PROBLEM TO WORK ON | Begin at the line containing "Image resolution: width=710" in the data below and go on through the line containing "Click the Presse newspaper icon", repeating each line exactly; include both ends and no other line.

SUPPLIED MATERIAL |
● ● ● ● ● ● ●
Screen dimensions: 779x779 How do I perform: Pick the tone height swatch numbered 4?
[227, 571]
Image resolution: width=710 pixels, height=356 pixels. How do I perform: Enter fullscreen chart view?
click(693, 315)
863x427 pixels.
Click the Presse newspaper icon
● ● ● ● ● ● ●
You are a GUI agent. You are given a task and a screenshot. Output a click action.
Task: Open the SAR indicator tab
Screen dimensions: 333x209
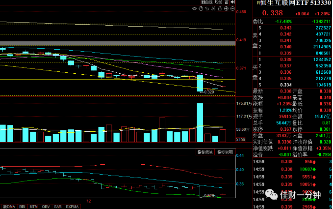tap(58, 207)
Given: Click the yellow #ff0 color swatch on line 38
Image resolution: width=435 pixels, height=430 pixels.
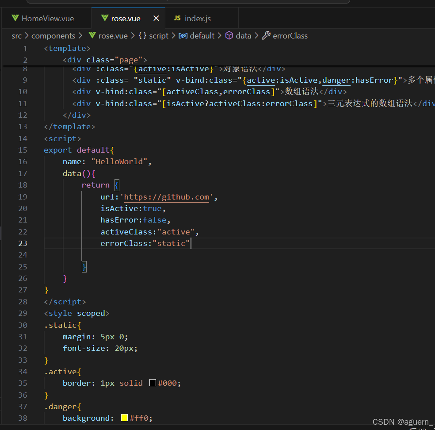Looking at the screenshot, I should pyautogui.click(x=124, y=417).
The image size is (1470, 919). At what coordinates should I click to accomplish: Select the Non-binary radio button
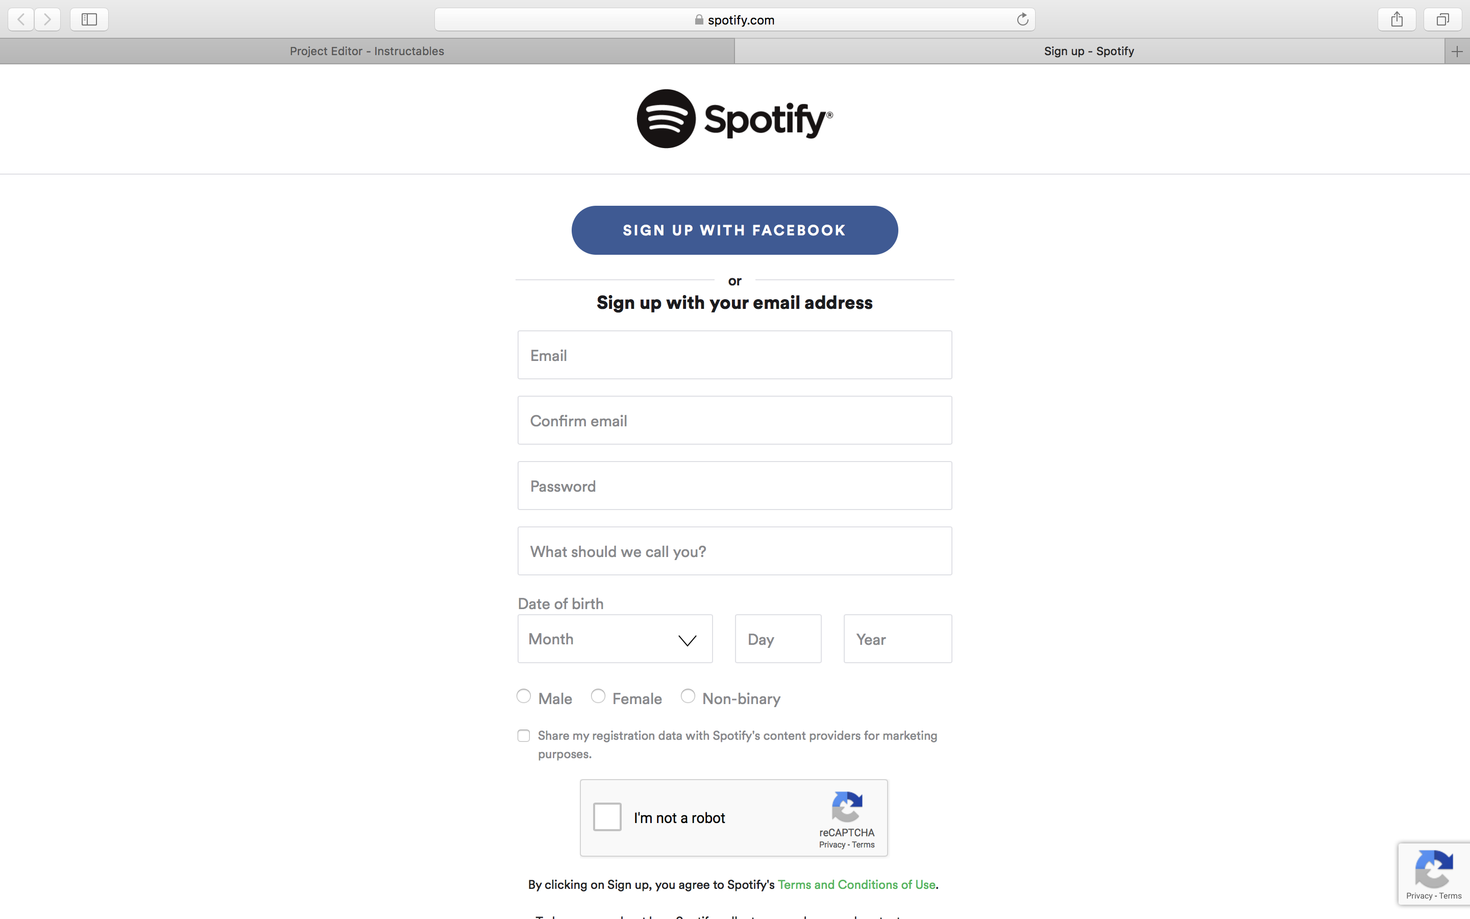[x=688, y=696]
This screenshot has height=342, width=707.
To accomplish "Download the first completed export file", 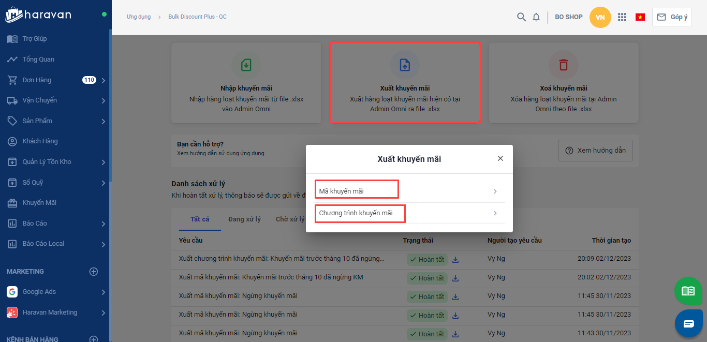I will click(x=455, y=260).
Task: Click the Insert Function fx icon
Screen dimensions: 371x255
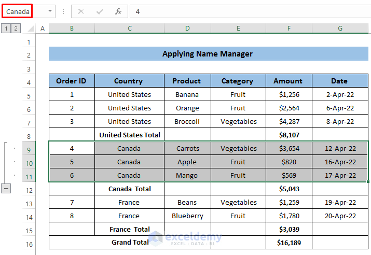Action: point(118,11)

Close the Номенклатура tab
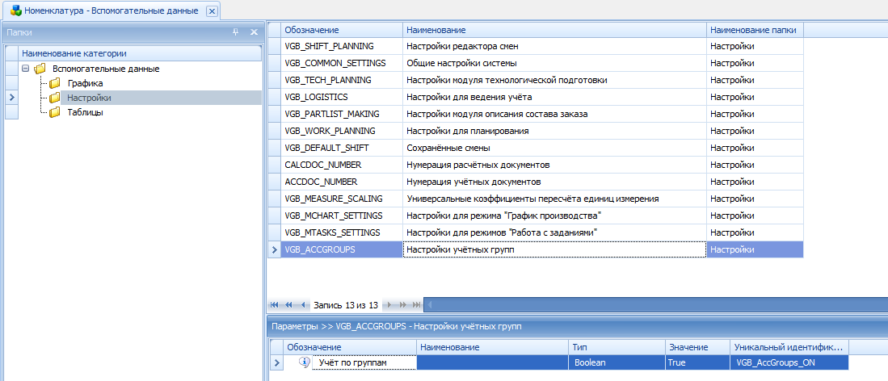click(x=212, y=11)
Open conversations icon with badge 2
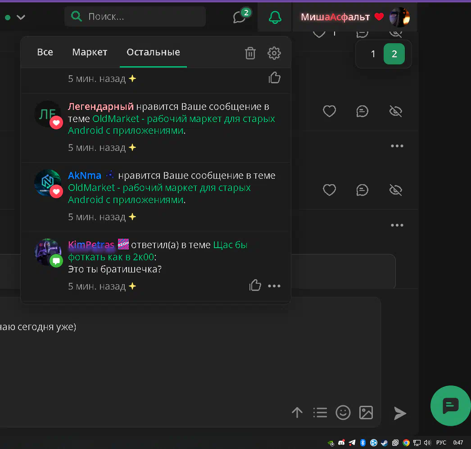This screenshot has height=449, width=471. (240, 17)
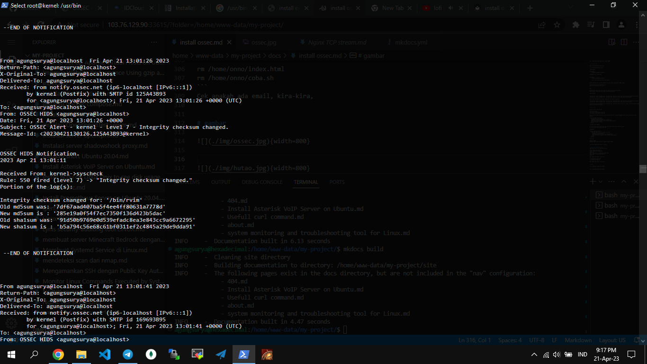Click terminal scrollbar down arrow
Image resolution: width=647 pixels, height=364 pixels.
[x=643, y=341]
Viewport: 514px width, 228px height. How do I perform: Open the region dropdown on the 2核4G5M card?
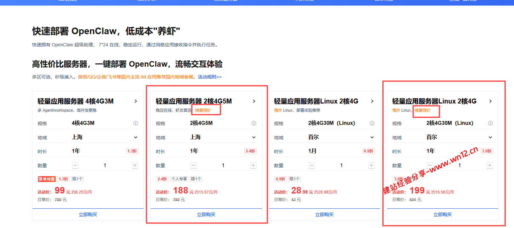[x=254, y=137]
● ● ● ● ● ● ●
OUTPUT OF THE TASK |
Image resolution: width=710 pixels, height=356 pixels. How do I perform: Enter fullscreen chart view?
click(693, 315)
863x427 pixels.
Click the Presse newspaper icon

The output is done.